Items from a dataset:
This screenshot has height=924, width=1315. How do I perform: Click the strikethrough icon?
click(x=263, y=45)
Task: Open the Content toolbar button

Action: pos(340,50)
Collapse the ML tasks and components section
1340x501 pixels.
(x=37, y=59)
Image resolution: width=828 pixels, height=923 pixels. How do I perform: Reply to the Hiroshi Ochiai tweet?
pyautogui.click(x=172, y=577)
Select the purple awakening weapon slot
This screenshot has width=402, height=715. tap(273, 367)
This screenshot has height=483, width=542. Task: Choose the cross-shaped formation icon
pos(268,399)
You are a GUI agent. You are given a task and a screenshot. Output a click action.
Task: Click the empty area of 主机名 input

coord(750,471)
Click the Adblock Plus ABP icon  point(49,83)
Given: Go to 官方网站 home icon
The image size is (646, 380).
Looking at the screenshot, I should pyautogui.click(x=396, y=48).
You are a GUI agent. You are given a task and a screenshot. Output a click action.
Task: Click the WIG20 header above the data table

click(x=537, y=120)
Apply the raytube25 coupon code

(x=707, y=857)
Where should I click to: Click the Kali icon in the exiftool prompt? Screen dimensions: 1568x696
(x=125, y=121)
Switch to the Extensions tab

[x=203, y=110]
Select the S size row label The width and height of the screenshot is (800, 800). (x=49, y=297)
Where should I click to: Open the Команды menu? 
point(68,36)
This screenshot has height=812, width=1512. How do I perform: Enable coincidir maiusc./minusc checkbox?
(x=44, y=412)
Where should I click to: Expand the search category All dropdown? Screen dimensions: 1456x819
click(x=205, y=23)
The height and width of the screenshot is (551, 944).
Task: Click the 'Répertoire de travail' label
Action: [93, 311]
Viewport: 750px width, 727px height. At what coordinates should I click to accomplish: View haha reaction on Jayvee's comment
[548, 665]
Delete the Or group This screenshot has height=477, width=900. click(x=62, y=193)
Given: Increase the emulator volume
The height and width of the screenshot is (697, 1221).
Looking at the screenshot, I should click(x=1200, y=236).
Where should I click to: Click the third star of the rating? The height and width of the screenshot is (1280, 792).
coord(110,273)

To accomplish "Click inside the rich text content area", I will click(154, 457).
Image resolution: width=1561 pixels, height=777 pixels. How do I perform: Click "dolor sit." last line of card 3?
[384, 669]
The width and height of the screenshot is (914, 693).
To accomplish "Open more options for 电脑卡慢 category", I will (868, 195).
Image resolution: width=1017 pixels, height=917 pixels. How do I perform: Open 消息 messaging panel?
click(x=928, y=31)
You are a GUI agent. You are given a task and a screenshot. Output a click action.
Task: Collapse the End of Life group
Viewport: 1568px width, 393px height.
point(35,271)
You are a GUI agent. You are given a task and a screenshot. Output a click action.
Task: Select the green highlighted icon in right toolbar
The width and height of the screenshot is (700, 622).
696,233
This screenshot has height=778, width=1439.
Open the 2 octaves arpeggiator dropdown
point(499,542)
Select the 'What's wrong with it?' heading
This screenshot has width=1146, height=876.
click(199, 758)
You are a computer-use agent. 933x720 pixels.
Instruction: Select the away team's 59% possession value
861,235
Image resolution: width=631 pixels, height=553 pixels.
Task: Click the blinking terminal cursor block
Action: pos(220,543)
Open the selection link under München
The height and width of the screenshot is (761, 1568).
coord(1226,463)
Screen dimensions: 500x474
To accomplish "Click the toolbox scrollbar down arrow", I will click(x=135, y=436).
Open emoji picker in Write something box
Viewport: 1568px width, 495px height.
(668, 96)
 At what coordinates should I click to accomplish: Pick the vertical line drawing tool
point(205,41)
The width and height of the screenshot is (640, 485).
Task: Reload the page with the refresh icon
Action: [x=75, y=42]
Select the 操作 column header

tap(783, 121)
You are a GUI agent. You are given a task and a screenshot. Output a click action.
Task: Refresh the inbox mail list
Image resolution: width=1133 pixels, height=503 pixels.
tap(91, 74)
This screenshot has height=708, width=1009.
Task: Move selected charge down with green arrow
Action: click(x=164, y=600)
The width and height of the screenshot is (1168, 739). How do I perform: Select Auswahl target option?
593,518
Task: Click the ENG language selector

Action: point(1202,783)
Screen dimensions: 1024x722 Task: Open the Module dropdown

**Exercise details**
Print every line of the records exactly. Omit nothing.

**Answer section**
This screenshot has height=924, width=1315. How do I perform: Click the strikethrough icon?
click(x=263, y=45)
Task: Open the Content toolbar button

Action: pos(340,50)
Collapse the ML tasks and components section
1340x501 pixels.
(x=37, y=59)
Image resolution: width=828 pixels, height=923 pixels. How do I perform: Reply to the Hiroshi Ochiai tweet?
pyautogui.click(x=172, y=577)
Select the purple awakening weapon slot
This screenshot has width=402, height=715. tap(273, 367)
This screenshot has height=483, width=542. Task: Choose the cross-shaped formation icon
pos(268,399)
You are a GUI agent. You are given a task and a screenshot. Output a click action.
Task: Click the empty area of 主机名 input

coord(750,471)
Click the Adblock Plus ABP icon  point(49,83)
Given: Go to 官方网站 home icon
The image size is (646, 380).
Looking at the screenshot, I should pyautogui.click(x=396, y=48).
You are a GUI agent. You are given a task and a screenshot. Output a click action.
Task: Click the WIG20 header above the data table

click(x=537, y=120)
Apply the raytube25 coupon code

(x=707, y=857)
Where should I click to: Click the Kali icon in the exiftool prompt? Screen dimensions: 1568x696
(x=125, y=121)
Switch to the Extensions tab

[x=203, y=110]
Select the S size row label The width and height of the screenshot is (800, 800). (x=49, y=297)
Where should I click to: Open the Команды menu? 
point(68,36)
This screenshot has height=812, width=1512. How do I perform: Enable coincidir maiusc./minusc checkbox?
(x=44, y=412)
Where should I click to: Expand the search category All dropdown? Screen dimensions: 1456x819
click(x=205, y=23)
The height and width of the screenshot is (551, 944).
Task: Click the 'Répertoire de travail' label
Action: [93, 311]
Viewport: 750px width, 727px height. At what coordinates should I click to accomplish: View haha reaction on Jayvee's comment
[548, 665]
Delete the Or group This screenshot has height=477, width=900. click(x=62, y=193)
Given: Increase the emulator volume
The height and width of the screenshot is (697, 1221).
Looking at the screenshot, I should click(x=1200, y=236).
Where should I click to: Click the third star of the rating? The height and width of the screenshot is (1280, 792).
coord(110,273)

To accomplish "Click inside the rich text content area", I will click(154, 457).
Image resolution: width=1561 pixels, height=777 pixels. How do I perform: Click "dolor sit." last line of card 3?
[384, 669]
The width and height of the screenshot is (914, 693).
To accomplish "Open more options for 电脑卡慢 category", I will (868, 195).
Image resolution: width=1017 pixels, height=917 pixels. How do I perform: Open 消息 messaging panel?
click(x=928, y=31)
You are a GUI agent. You are given a task and a screenshot. Output a click action.
Task: Collapse the End of Life group
Viewport: 1568px width, 393px height.
point(35,271)
You are a GUI agent. You are given a task and a screenshot. Output a click action.
Task: Select the green highlighted icon in right toolbar
The width and height of the screenshot is (700, 622).
696,233
This screenshot has height=778, width=1439.
Open the 2 octaves arpeggiator dropdown
point(499,542)
Select the 'What's wrong with it?' heading
This screenshot has width=1146, height=876.
click(199, 758)
You are a computer-use agent. 933x720 pixels.
Instruction: Select the away team's 59% possession value
861,235
Image resolution: width=631 pixels, height=553 pixels.
Task: Click the blinking terminal cursor block
Action: pos(220,543)
Open the selection link under München
The height and width of the screenshot is (761, 1568).
coord(1226,463)
Screen dimensions: 500x474
To accomplish "Click the toolbox scrollbar down arrow", I will click(x=135, y=436).
Open emoji picker in Write something box
Viewport: 1568px width, 495px height.
(668, 96)
 At what coordinates should I click to accomplish: Pick the vertical line drawing tool
point(205,41)
The width and height of the screenshot is (640, 485).
Task: Reload the page with the refresh icon
Action: [x=75, y=42]
Select the 操作 column header

tap(783, 121)
You are a GUI agent. You are given a task and a screenshot. Output a click action.
Task: Refresh the inbox mail list
Image resolution: width=1133 pixels, height=503 pixels.
tap(91, 74)
This screenshot has height=708, width=1009.
Task: Move selected charge down with green arrow
Action: click(x=164, y=600)
The width and height of the screenshot is (1168, 739). How do I perform: Select Auswahl target option?
593,518
Task: Click the ENG language selector

Action: point(1202,783)
Screen dimensions: 1024x722 Task: Open the Module dropdown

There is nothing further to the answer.